Lesson: meritocracy matters.

The Authoritarian – Authoritarians exercise a reign of terror over their classroom. Pity my poor classmate, Tom, who bravely decided to raise his hand and answer the question we were asked by our Authoritarian Biology teacher in our first class together. Teacher: “What do we call all living things?” Tom: “Orgasms, sir!” Reducing children to tears may get short-term results but do long-term damage.
Lesson: fear fails in the long-term.

The Overfacer – An Overfacer adopts an approach to their subject matter which might best be summarised by the expression, “if you throw an enough stuff at the wall, some of it will stick”. I recall one teacher whose pupils ended up with three exercise books to my one, for their O level course (yes, I’m that old). Their results were on average worse than ours. A classic case of volume over value.
Lesson: sometimes less is more.

The Coaster – Of all the subjects one learns at school, I think Maths may be the one where confidence matters most. So the Coaster teacher whose idea of pedagogy is to enter the class at the start of the lesson and say, “OK, open your textbooks at chapter three and get on with your sums”, probably isn’t delivering the psychological boost that’s likely to yield the best results.
Lesson: motivation matters as much as management.

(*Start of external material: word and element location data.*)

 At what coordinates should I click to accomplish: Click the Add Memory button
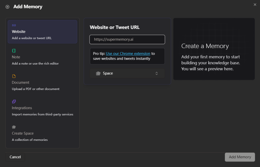[x=240, y=157]
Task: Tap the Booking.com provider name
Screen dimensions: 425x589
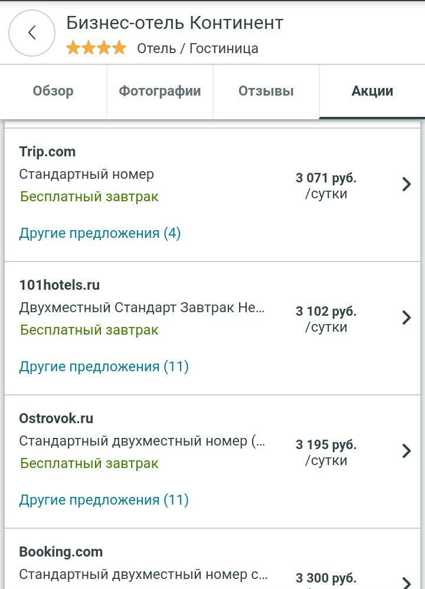Action: (61, 552)
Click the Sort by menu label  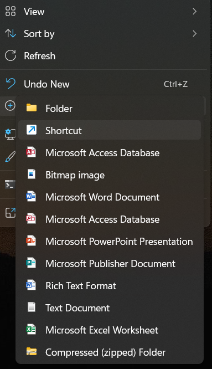click(39, 34)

The Unsuitable – I have some sympathy for Unsuitables. These teachers no doubt enter the profession with high ideals and great ambition, but they are patently unsuited to the role. You don’t need to be an Authoritarian to manage a classroom, but if you are unable to retain some semblance of control all is lost. Kids can smell a ‘weak’ teacher a mile off and they can make life pretty unbearable for them.
Lesson: choose a career where you can play to your strengths.

To conclude, being able to recognise these stereotypes beyond the classroom has been incredibly useful since leaving school. But the most valuable lesson of all was learning what it takes to win and lose respect.